## ASSIGNMENT
When the word "will" shows up in a line of the records below, copy that line.

## PROVIDED ENTRIES

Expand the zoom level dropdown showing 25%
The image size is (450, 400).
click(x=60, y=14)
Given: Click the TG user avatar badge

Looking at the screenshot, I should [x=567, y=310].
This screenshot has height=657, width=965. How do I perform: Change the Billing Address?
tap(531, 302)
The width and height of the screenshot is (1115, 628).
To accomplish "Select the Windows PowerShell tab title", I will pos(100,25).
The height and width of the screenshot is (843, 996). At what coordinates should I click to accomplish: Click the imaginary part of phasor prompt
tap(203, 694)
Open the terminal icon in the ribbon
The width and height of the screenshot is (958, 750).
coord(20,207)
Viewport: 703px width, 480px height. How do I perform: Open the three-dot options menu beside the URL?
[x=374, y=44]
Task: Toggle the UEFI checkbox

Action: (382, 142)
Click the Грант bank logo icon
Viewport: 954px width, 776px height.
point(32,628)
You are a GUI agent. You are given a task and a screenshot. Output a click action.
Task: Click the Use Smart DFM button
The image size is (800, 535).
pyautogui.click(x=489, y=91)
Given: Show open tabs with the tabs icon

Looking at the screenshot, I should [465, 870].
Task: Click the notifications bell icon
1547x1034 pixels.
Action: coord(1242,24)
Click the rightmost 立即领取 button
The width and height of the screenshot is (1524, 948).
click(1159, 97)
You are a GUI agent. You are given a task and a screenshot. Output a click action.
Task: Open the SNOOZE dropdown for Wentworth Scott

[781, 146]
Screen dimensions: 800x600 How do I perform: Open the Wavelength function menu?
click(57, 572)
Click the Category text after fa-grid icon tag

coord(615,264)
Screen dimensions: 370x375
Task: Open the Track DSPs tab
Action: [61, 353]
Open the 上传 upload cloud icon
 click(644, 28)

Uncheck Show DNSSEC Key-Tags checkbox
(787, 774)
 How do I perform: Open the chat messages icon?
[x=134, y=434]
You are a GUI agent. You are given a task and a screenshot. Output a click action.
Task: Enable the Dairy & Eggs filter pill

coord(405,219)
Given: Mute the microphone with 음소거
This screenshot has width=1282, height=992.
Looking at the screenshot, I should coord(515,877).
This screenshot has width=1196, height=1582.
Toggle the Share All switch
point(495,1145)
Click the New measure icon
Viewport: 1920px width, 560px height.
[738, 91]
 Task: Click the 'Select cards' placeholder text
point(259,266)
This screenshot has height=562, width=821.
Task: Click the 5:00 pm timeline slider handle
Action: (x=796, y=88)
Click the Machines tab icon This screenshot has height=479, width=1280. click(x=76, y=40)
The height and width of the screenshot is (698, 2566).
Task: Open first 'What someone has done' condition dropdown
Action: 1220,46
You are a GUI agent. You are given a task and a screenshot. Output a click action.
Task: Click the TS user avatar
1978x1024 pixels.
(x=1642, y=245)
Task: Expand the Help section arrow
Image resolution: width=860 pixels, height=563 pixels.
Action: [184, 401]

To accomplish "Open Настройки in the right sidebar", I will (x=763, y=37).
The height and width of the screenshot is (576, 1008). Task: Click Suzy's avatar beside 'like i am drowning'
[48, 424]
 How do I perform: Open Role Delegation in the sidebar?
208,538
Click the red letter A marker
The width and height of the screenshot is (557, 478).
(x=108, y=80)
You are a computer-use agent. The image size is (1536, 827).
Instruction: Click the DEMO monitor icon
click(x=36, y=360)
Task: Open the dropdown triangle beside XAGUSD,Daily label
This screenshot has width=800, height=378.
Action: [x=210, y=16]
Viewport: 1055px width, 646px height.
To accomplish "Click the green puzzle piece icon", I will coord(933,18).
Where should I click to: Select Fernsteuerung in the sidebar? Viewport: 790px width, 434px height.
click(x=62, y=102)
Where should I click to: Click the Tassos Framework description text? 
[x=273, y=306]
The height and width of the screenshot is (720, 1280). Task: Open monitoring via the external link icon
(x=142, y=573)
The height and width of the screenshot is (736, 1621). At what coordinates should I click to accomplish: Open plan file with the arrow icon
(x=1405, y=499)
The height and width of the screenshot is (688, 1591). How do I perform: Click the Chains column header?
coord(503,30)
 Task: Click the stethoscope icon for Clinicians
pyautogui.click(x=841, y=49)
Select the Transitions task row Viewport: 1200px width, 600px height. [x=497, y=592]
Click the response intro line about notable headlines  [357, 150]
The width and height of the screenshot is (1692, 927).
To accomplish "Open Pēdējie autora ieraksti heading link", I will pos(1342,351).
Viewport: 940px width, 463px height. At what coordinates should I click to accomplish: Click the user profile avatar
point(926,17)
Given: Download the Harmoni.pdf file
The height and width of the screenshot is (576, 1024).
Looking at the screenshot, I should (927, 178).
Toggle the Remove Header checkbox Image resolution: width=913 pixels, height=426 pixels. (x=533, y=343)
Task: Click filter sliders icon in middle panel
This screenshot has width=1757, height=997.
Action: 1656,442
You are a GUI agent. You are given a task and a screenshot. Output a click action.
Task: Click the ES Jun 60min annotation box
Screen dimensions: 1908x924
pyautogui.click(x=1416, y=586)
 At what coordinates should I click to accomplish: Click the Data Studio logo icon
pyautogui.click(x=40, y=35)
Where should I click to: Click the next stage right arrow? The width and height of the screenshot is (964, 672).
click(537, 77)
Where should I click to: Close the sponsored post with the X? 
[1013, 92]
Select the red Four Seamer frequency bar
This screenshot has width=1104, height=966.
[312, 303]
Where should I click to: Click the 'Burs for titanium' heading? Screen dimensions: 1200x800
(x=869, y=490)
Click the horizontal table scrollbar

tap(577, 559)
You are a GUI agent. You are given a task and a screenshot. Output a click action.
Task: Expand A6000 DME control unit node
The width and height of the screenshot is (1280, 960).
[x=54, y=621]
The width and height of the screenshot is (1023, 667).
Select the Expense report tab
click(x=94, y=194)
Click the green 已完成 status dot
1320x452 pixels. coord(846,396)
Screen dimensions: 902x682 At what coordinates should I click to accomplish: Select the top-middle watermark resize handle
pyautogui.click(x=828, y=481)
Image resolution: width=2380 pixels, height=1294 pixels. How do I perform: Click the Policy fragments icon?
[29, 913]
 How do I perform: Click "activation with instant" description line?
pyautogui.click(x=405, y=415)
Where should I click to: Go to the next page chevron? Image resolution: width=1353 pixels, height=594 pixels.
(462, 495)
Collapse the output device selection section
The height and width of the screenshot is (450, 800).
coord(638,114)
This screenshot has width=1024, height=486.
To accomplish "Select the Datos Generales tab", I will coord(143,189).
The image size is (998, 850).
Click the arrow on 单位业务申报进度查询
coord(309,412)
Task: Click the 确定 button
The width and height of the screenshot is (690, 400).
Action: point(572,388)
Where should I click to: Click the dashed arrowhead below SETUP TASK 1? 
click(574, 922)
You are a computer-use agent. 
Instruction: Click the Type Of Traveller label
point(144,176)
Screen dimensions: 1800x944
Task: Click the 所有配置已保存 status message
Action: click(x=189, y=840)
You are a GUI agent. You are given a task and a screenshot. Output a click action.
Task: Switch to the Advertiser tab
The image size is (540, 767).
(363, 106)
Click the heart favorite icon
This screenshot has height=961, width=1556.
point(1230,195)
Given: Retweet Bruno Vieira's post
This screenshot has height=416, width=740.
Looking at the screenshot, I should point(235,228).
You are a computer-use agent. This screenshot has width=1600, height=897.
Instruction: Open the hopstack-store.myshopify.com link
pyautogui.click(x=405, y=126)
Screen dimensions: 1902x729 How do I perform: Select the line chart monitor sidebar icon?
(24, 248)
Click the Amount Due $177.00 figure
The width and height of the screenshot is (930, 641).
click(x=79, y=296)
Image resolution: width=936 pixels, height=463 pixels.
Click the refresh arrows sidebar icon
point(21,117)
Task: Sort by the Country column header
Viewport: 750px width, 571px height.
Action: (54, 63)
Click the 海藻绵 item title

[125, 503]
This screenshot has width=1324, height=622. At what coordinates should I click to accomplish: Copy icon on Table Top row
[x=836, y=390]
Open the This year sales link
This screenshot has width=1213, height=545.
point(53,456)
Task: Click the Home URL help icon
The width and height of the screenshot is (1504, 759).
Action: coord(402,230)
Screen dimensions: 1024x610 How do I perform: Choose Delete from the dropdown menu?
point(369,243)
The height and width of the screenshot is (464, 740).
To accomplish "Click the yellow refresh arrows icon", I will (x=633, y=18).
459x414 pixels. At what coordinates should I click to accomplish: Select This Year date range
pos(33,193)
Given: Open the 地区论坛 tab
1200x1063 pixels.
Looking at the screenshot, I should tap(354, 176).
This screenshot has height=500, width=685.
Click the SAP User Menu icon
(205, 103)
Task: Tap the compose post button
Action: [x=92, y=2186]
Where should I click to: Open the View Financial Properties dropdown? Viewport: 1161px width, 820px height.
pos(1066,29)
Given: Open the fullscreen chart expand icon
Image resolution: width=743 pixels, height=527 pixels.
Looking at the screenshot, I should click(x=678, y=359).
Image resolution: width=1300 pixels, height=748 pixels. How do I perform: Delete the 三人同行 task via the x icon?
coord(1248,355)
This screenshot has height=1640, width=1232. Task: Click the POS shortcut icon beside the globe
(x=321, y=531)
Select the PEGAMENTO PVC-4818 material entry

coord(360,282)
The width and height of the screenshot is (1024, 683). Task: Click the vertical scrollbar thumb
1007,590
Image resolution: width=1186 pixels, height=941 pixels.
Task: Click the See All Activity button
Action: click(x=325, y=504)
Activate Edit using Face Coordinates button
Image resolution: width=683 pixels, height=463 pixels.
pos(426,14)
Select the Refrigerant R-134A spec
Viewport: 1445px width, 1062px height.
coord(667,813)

## RESPONSE TO THIS EXERCISE
To accomplish "Select the Windows PowerShell tab title", I will pos(100,25).
To accomplish "Open Настройки in the right sidebar", I will (x=763, y=37).
To accomplish "Click the green puzzle piece icon", I will coord(933,18).
To accomplish "Open Pēdējie autora ieraksti heading link", I will pos(1342,351).
To accomplish "Select the Datos Generales tab", I will coord(143,189).
To accomplish "Click the yellow refresh arrows icon", I will (x=633, y=18).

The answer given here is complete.